Anche Pistello conferma: «Non lo vedremo certo ad ottobre nelle farmacie»
Considerazioni e valutazioni condivise anche dal direttore dell’Unità di virologia Azienda ospedaliera universitaria di Pisa e vicepresidente della Società italiana di microbiologia Mauro Pistello che, parlando a sua volta con l’Adnkronos Salute ha ribadito la ferma convinzione secondo cui «l’arrivo di un vaccino anti-Covid universale in grado di proteggerci da tutte le varianti è solo un auspicio. Non lo vedremo certo ad ottobre nelle farmacie. Ci vorrà un po’ di tempo».
«Si potrebbe sviluppare, ma senza la certezza assoluta che funzionerà»
L’ipotesi è di partire dai determinanti antigenici, ma il virus non è “scemo”, diciamo. Infatti questi determinanti sono anche quelli meno visti dal sistema immunitario e il virus “sfrutta” questa debolezza. Quindi – chiarisce il virologo – in linea teorica si potrebbe sviluppare un vaccino universale ma non abbiamo la certezza assoluta che funzionerà. Ovvero, se ci sono determinanti conservativi che inducono una risposta immune che ci protegge, sulla carta – conclude – ci sono quindi i presupposti per un vaccino universale. Ma non me li aspetto da qui ad ottobre».

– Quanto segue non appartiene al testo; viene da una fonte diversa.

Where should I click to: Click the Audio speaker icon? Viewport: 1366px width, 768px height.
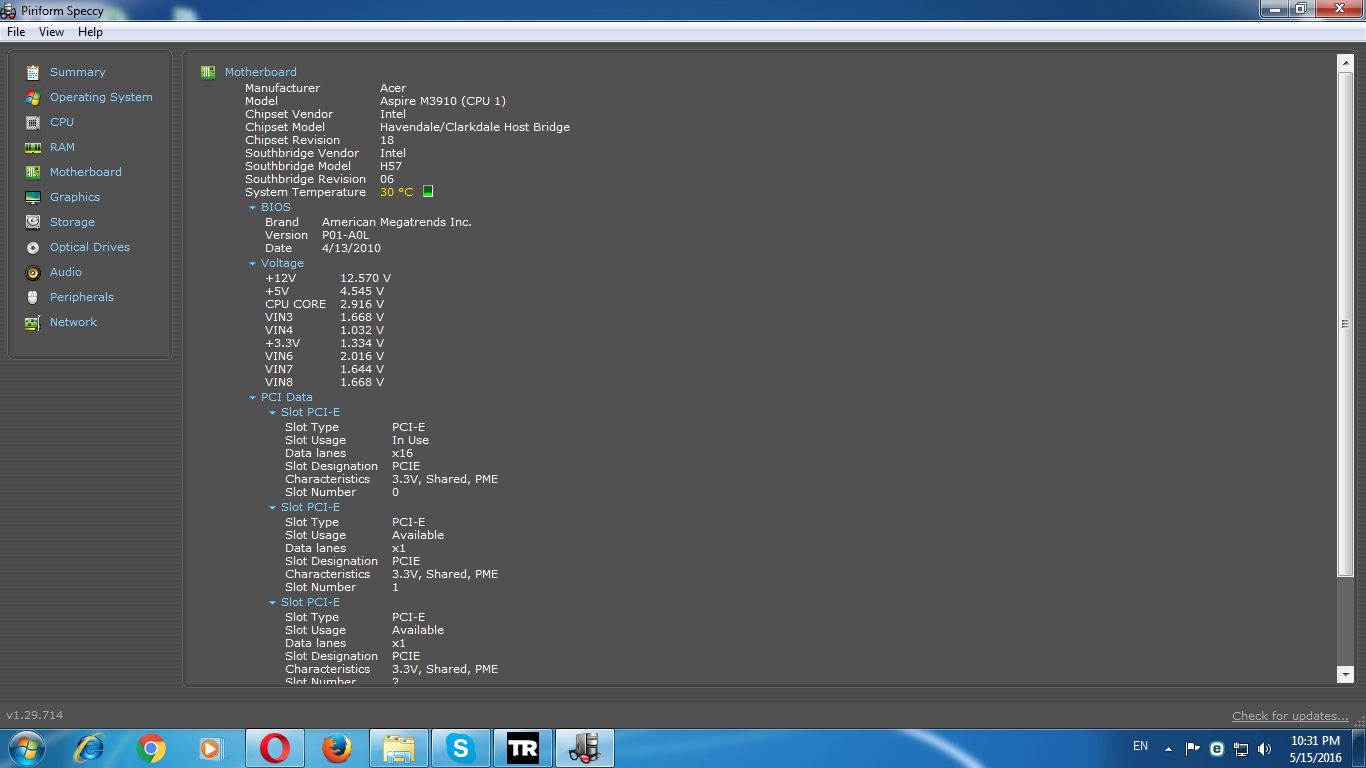coord(33,272)
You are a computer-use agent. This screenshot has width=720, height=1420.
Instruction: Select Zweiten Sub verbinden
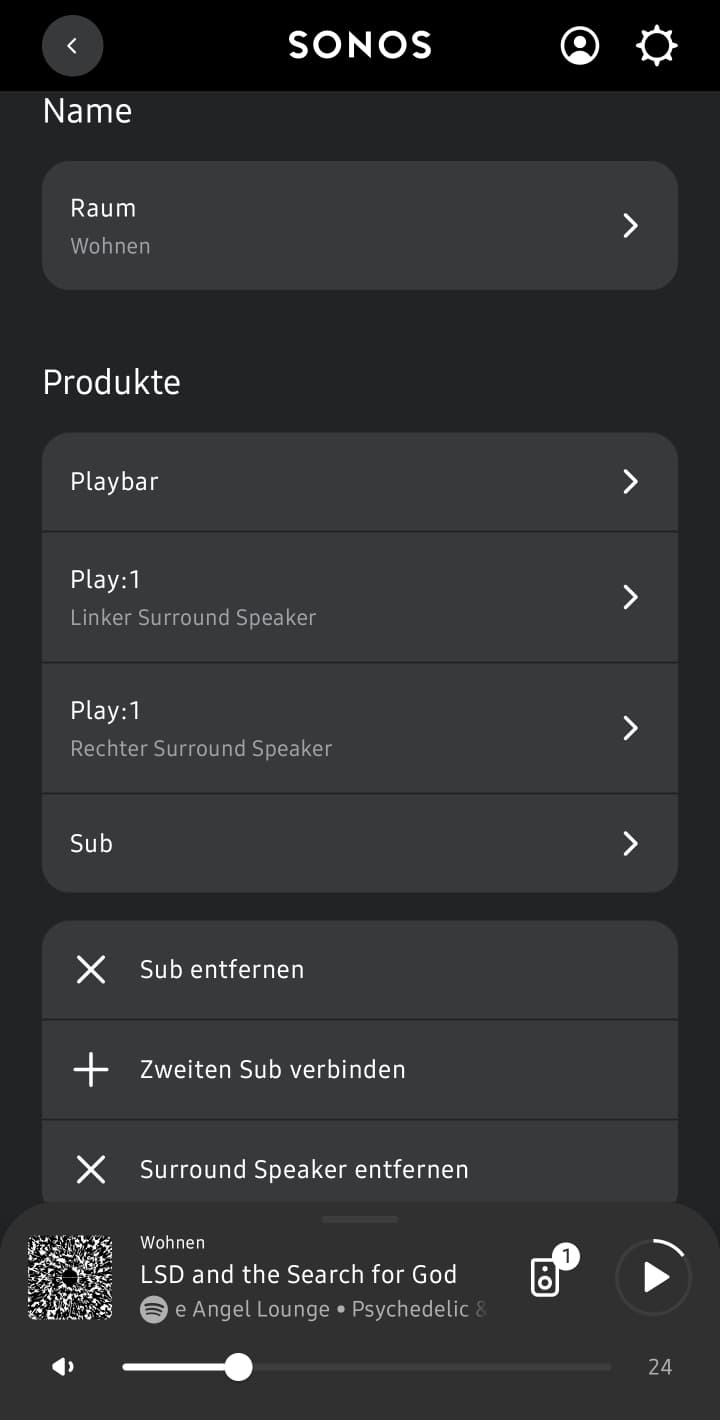click(x=273, y=1069)
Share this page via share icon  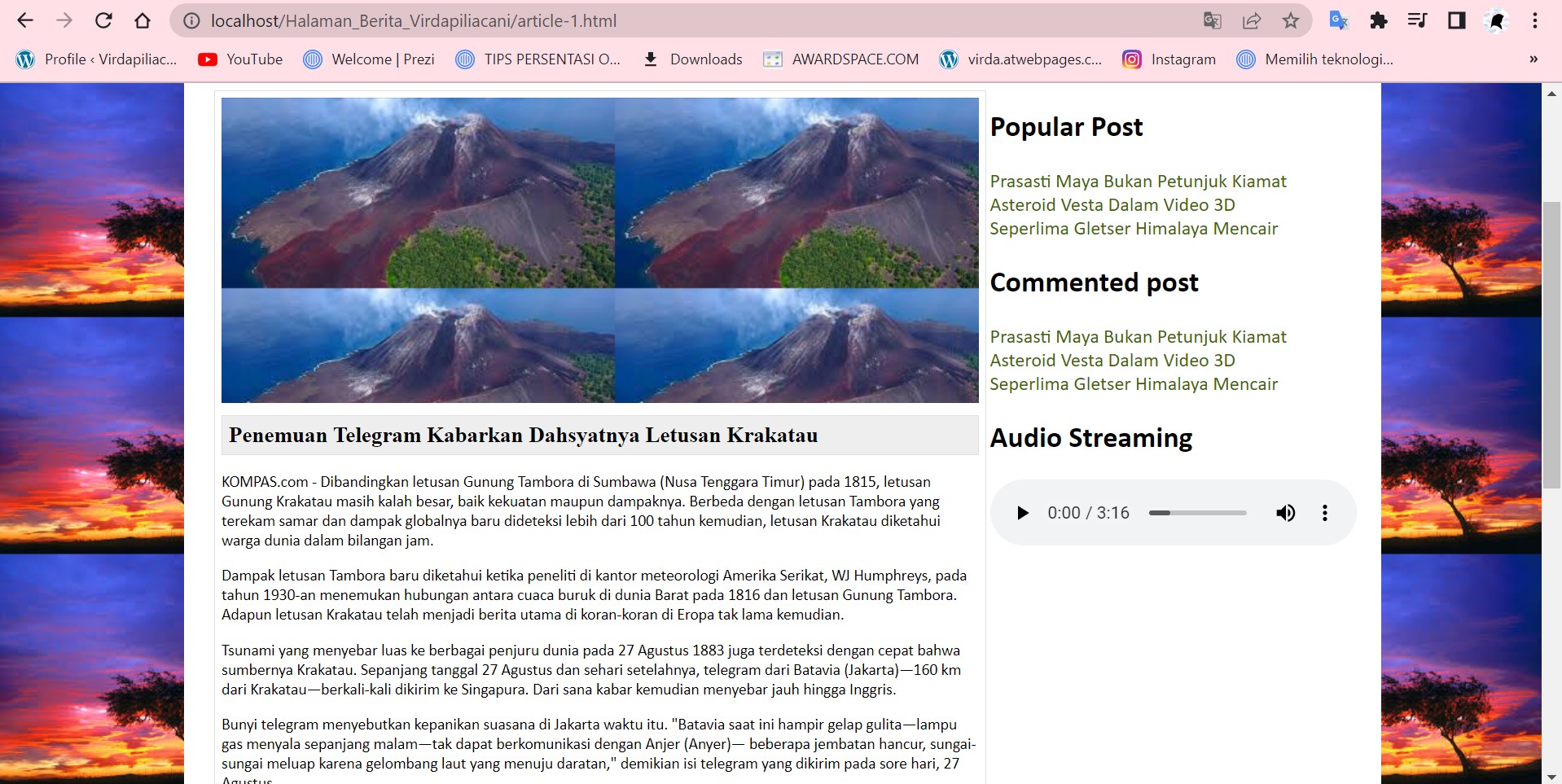click(x=1252, y=20)
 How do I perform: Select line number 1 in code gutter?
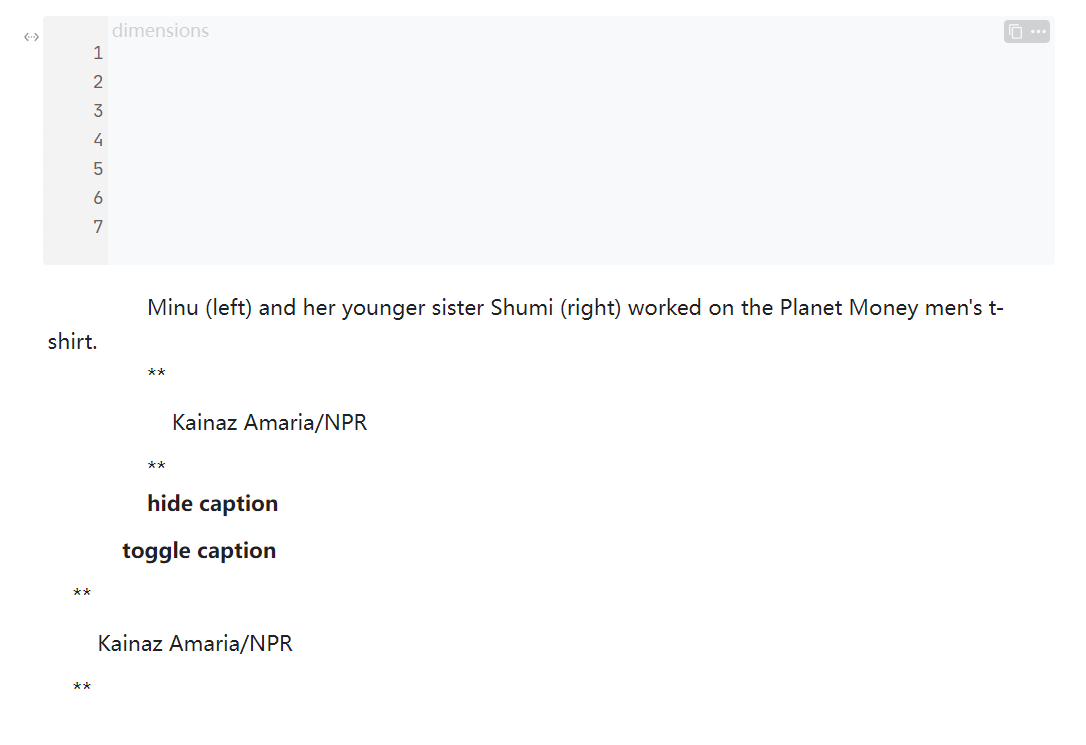click(98, 53)
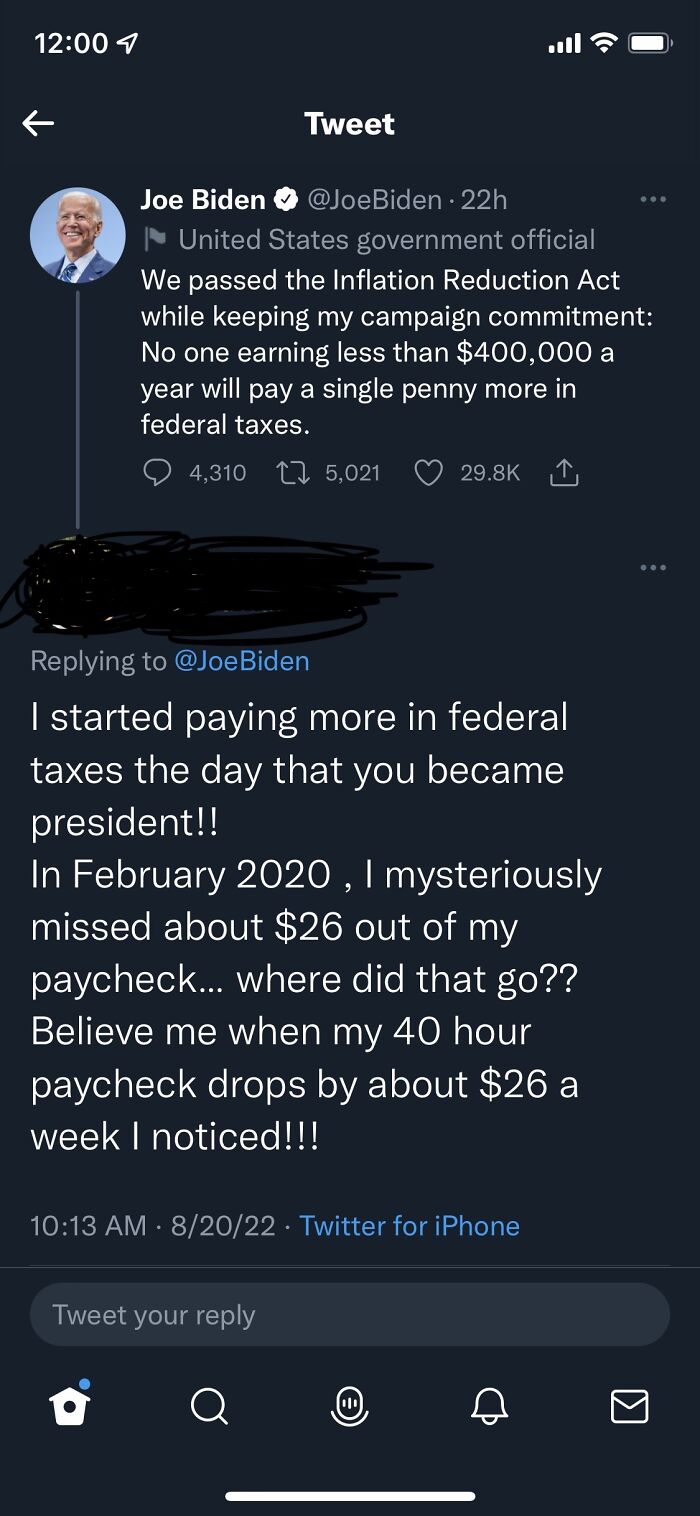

Clementi: «Un vaccino universale è difficile, ma sarebbe interessante svilupparne uno “invernale”»
«È molto difficile un vaccino “pan coronavirus”, perché i coronavirus sono tanti e sono anche geneticamente molto differenti nei loro diversi gruppi. Se come vaccino pan coronavirus si intende invece un vaccino contro il gruppo della Sars, cioè contro quelli che si chiamano sarbecovirus, allora direi di sì, che è un obiettivo possibile». A spiegarlo, sempre all’Adnkronos Salute, questa volta è Massimo Clementi, direttore del Laboratorio di microbiologia e virologia dell’università Vita-Salute San Raffaele di Milano. Il quale spiega che, arrivare a uno “scudo” contro tutti i coronavirus «la vedo un’impresa più problematica. Ma l’altra cosa interessante di cui si è parlato a proposito dei vaccini – riflette l’esperto – è svilupparne uno che includa il gruppo dei coronavirus tipo Sars e correlati, ma anche altri virus respiratori. Cioè un vaccino attivo nei confronti di più infezioni respiratorie. Quindi un vaccino unico che potrebbe essere il solo che facciamo per l’inverno: cioè anche anti-influenza e anti-adenovirus. E per i bambini anche contro il virus respiratorio sinciziale».